Fowler also said that 600 customers had Solaris 11 running in production already. Presumably he meant actual Solaris 11, not Solaris 11 Express. And he reminded OpenWorld attendees of Oracle's compatibility guarantee for Solaris applications: "Your applications will run on 11 or it is my problem."
Now you know who to call if yours don't. ®
COMMENTS
IBM supports what the hardware does
Not sure why IBM would say they support 16K threads when the 795 has 1,024 simultaneous threads.
Last time I looked Sun only had M9000 64 procs * 4 cores * 2 = 512 threads
Sun T4 = 4 procs * 8 cores * 1 "simultaneous thread" = 32 threads
Ok yes the chip may only run one thread at a time but it can move 8 threads in and out over time
so while it is a stretch you could say 4*8*8 = 256
So how is Solaris a generation ahead? Oh that's right you think customers can't do 2nd grade math.
What I heard from my Sun buddy was Solaris 11 requires ZFS so they will not be using it any time soon and the OpenSSL has changed so they will need to look through all their code.
The admin is totally different also but that does not affect binary, just a huge expense which is making them look at AIX and Linux as the alternative.
T3, T4, T5, Threads, Architecture, and Solaris
Thanks for a very good article, TPM!
[TPM] Fowler said that the current Solaris 10 tops out at 512 threads and a few terabytes of addressable main memory.
I found that an interesting statement since 16 cores * 8 threads * 4 sockets = 1024 threads - with Solaris 10 is performing linearly, for the most part, in most benchmarks. I think there is more to this.
[TPM] It is therefore not a coincidence that last year's top-end Sparc T3-4 server, which had eight 16-core, 128-thread Sparc T3 processors topped out at four sockets.
Adding 8 sockets onto the new T4 would mean Solaris would have to manage the same number of threads that Solaris is handling today with the T3 - so I don't really think this the socket limitation with T processors is a Solaris "threads" related issue. The math just does not suggest this conclusion.

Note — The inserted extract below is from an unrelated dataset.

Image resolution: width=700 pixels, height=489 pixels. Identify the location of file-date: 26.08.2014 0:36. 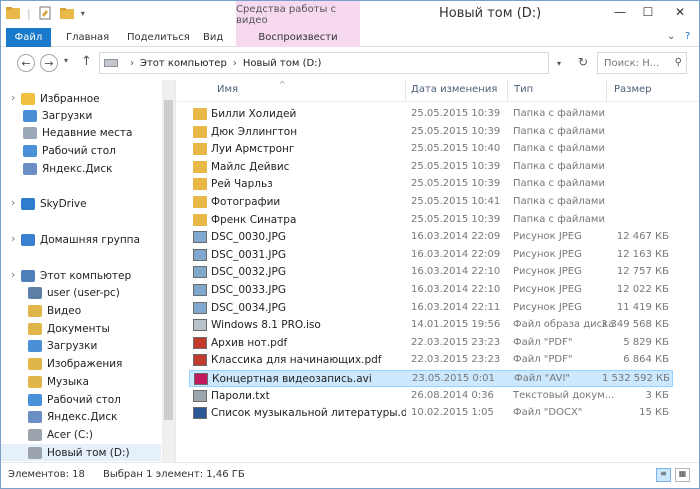
(452, 395).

I suspect the sockets limits had more to do with the complexities of adding an additional bit to the SMP glue. More complete thoughts are here.

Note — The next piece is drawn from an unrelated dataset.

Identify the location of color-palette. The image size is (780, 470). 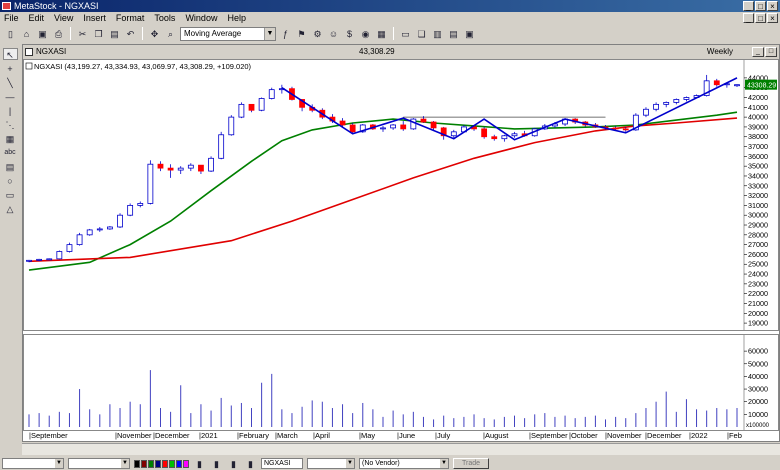
(162, 464).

http://netmgt.blogspot.com/2011/10/solaris-11-preview-part-1.html
[TPM] To be fair, Oracle could no doubt have patched Solaris 10 to extend its thread count a little
You are absolutely correct. Many threading enhancements were added to Solaris 10 Update 10. Oracle could, and they did.
http://netmgt.blogspot.com/2011/09/solaris-10-update-10-released.html
[TPM] Solaris 11 will, for instance, have one button rollback features so if customers don't like the results of their upgrade to Solaris 11
Live Upgrade has existed in Solaris for years - fast and simple upgrade with a keystroke and rollback with a keystroke using a mirror was something fairly unique to Solaris. OpenSolaris with ZFS took it a step forward, some years ago. I don't think this added any delay. The backport of this feature into Solaris 10 really takes Solaris 10 light-years ahead. Fowler might be talking about the ZFS timeslider...
http://netmgt.blogspot.com/2011/10/solaris-11-preview-part-2.html
I really don't think that Solaris 11 was planned to be released in 2011-11 because of difficulties with these features for Oracle RDBMS integration. I think there are a lot of other "better" reasons.
This was a thoughtful article, nice writing!
Meh
I actually liked Larry trying to beat x86/64 to death. It's about time someone rids the computing world of this crappy architecture; RISC always had the upper hand but the dominance of the Wintel boxes killed most of the RISC chips.
Oh, and Carly killed PA-RISC. HP must be feeling stupid now that Oracle is actually improving Sun's hardware, while HP is stuck with a dying platform (Itanium) with no clear migration paths.